→ **REQUEST**
Copy out the items word for word, beginning at the line that contains "Task: Click Ray" and continuing through the end of the items.

[Start of RECORDS FOR THIS TASK]

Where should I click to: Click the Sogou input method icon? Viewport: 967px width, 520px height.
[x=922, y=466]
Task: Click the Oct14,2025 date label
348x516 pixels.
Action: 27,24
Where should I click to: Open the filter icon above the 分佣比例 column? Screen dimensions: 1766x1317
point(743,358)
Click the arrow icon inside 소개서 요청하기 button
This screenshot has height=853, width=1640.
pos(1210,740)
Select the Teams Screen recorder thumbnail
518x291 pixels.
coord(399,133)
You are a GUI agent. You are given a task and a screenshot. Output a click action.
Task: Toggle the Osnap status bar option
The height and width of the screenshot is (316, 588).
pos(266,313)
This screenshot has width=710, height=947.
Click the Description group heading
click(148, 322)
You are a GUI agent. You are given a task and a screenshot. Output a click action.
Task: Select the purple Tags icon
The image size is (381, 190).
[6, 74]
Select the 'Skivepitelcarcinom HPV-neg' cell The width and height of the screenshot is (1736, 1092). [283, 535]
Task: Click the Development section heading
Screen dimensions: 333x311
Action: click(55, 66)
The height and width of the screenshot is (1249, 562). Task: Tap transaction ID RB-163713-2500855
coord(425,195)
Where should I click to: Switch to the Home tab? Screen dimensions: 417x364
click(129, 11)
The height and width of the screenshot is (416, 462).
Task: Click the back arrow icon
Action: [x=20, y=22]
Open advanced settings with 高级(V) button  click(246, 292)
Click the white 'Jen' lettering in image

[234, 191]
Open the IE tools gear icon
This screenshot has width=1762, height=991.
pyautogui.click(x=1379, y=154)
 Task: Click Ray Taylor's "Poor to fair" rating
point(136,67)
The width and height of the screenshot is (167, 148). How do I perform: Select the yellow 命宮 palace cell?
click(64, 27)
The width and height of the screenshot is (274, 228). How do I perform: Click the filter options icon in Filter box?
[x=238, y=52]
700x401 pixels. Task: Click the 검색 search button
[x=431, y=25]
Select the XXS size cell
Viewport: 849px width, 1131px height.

[End of RECORDS FOR THIS TASK]

→ **EXERCISE OUTPUT**
 Task: Click Ray Taylor's "Poor to fair" rating
point(136,67)
The width and height of the screenshot is (167, 148). How do I perform: Select the yellow 命宮 palace cell?
click(64, 27)
The width and height of the screenshot is (274, 228). How do I perform: Click the filter options icon in Filter box?
[x=238, y=52]
700x401 pixels. Task: Click the 검색 search button
[x=431, y=25]
Select the XXS size cell
Viewport: 849px width, 1131px height.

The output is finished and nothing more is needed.